[Extracted records]
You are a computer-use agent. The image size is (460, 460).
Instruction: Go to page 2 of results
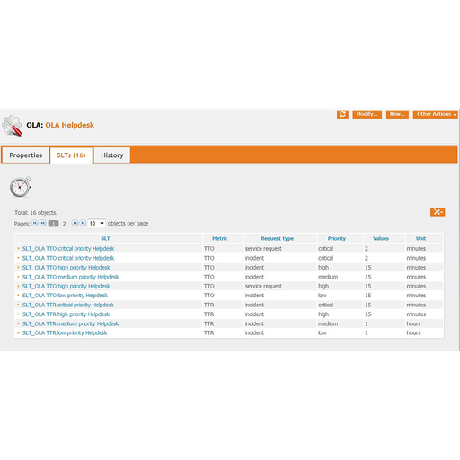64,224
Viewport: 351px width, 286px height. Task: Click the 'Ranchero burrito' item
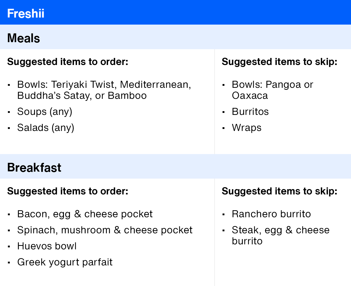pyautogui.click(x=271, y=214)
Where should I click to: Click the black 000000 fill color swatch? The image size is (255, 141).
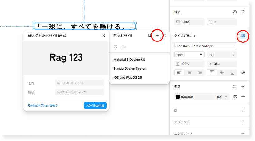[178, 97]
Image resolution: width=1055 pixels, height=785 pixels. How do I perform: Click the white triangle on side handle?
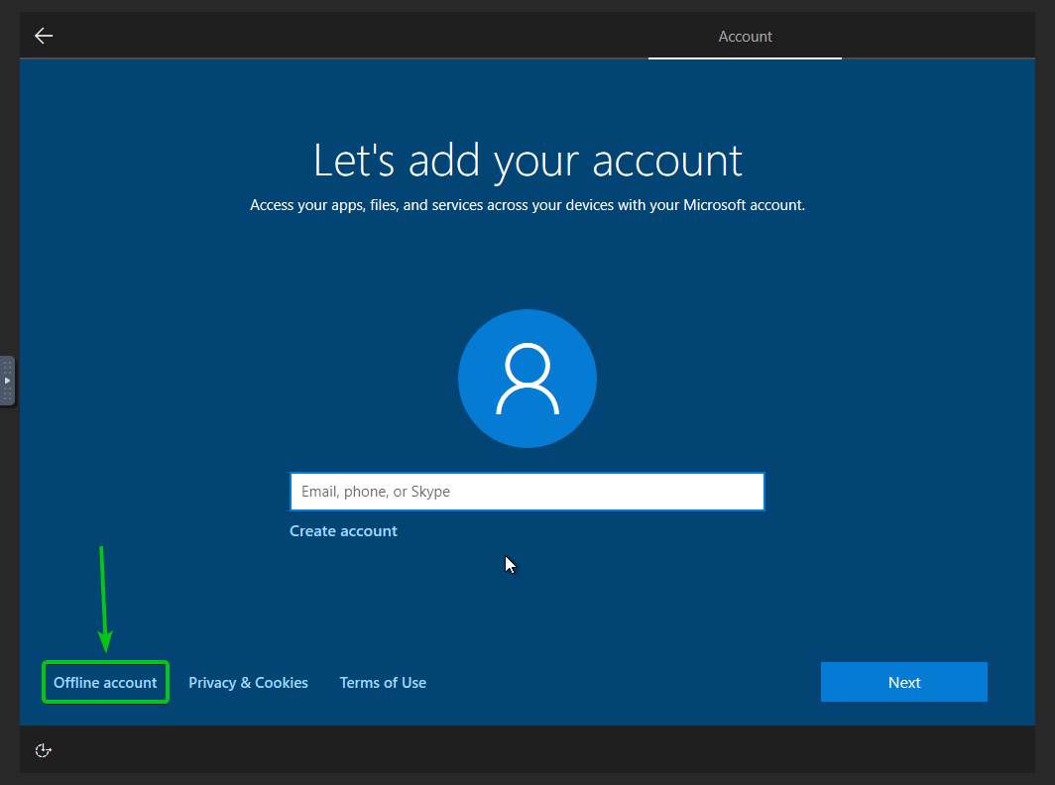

Problem to work on: Leave out the pictures and set down all of the data exactly.

Response to the exercise:
You are a computer-use agent. The image size is (460, 460).
Instruction: Go to page 2 of results
64,224
Viewport: 351px width, 286px height. Task: Click the 'Ranchero burrito' item
pyautogui.click(x=271, y=214)
Where should I click to: Click the black 000000 fill color swatch? The image size is (255, 141).
[178, 97]
Image resolution: width=1055 pixels, height=785 pixels. How do I perform: Click the white triangle on side handle?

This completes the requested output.